The House of Commons Treasury Committee’s Report on ‘Acceptance of Cash’ was published on 30 April 2025. As part of its investigation, the 11-member cross-party committee, chaired by Dame Meg Hillier, Labour MP for Hackney South and Shoreditch, reviewed data on declining cash withdrawals at ATMs. This is in keeping with the fact that ‘physical cash’ (banknotes and coins) is increasingly not being accepted for face-to-face payments in the retail sector (shops, supermarkets, department stores); cafés, pubs, and restaurants; local government establishments (car parks, leisure centres); and petrol stations, and cannot be used to pay for journeys on public transport. There is, indeed, no legal obligation for any UK businesses and organisations that provide goods or services to the public to accept physical cash. As a consequence, ‘unbanked’ people, those without current bank accounts and unable to access remote banking (mobile, online, telephone) services, risk social exclusion. Their ranks include those living on a low or irregular income, older people, people with learning disabilities and mental health problems, victim-survivors of economic abuse, rough sleepers, and other financially excluded people. Furthermore, the ‘poverty premium’ forces low-income households to “pay more for essential goods and services”, as they cannot readily access bargains and other low-cost options available to those making digital payments.

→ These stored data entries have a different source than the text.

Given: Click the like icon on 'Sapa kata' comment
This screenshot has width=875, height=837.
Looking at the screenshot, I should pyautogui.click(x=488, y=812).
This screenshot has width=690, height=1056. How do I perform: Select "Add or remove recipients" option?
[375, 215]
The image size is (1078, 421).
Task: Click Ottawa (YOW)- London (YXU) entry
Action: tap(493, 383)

Despite the accelerated decline in cash transactions during the COVID-19 pandemic in 2020, many people continue to prefer to use physical cash for a variety of reasons. Some are wary of digital payments, fearing financial scams or their accounts being hacked into. Others live in rural communities with limited broadband and mobile connectivity, while some do not even possess computers or smartphones. Physical cash does help users track their spending habits and manage their budgets. As an analogue payment method, it can provide a fall-back when digital technology fails or cards are lost. Either way, consumer choice in payment methods needs to be respected. The Equality Act 2010 may indeed require appropriate adjustments for disadvantaged older and disabled people to promote financial inclusion.
A variety of digital payment methods, including contactless cards (debit cards; credit cards), mobile banking apps, digital wallets, person-to-person payment platforms, e-commerce platforms, and virtual currencies such as cryptocurrencies are catalysing the transformation to a cashless society. Cashless transactions are convenient, efficient, and can often be completed in real-time. Digital payments leave an online footprint, are easier to trace, and can be protected with PINs, passwords, and encryption. International travel is made easier as wads of foreign currency no longer have to be carried to pay for goods and services while abroad. On the other hand, internet outages, power failures, system failures from cyber-attacks, and malicious scams can compromise digital transactions. Most recently, major power outages and cyber-attacks have exposed vulnerabilities for which back-up alternatives are essential.
Managing physical cash can be time-consuming and expensive. Cash is untraceable and thus preferred by criminals. Theft, money laundering, and tax evasion are linked with physical cash, which plays a key role in the ‘cash-in-hand’ black (illegal) and grey (informal) economies. The need to securely store physical money and maintain sufficient reserves of currency adds to business overheads. Coins and paper notes may accumulate dirt and germs, although newer polymer notes are safer in this respect. Handling contaminated items can be unhygienic and facilitates the transmission of infectious diseases.
The transition to a cashless society is gaining in momentum, but risks creating a “two-tier” society as banks, building societies, and ATMs continue to close and many businesses have stopped accepting physical cash. According to LINK, the UK’s main ATM network scheme operator, £80 billion was withdrawn from ATMs in 2025, compared with £119 billion in 2019. Similarly, UK Finance, a financial services lobby group, noted that cash was used for 12% of all payments in 2023, down from 51% in 2013.
Despite the unstoppable progression towards a cashless society, some people still rely on physical cash to meet their daily needs. There may even be a resurgence in cash withdrawals in some quarters, as Nationwide confirmed nearly 33 million withdrawals from its ATMs in 2024. As less people choose to carry physical cash, market traders, street performers including buskers, and others who rely on tangible money are disadvantaged. It may become necessary to mandate cash acceptance for certain essential services until there is universal access to cashless methods of payment and digital skills are widespread within the community. Banks, building societies, Post Offices, new banking hubs, and ATMs should be expected to provide access to cash for consumers, as required by the FCA’s access to cash regulations from 2024. Prepaid cards, “loaded” with money, may provide an alternative for physical cash. Vulnerable digital payment systems need to be backed up by access to tangible money in case of failure. Those who solely rely on physical cash should not be left behind as the price to pay for progress.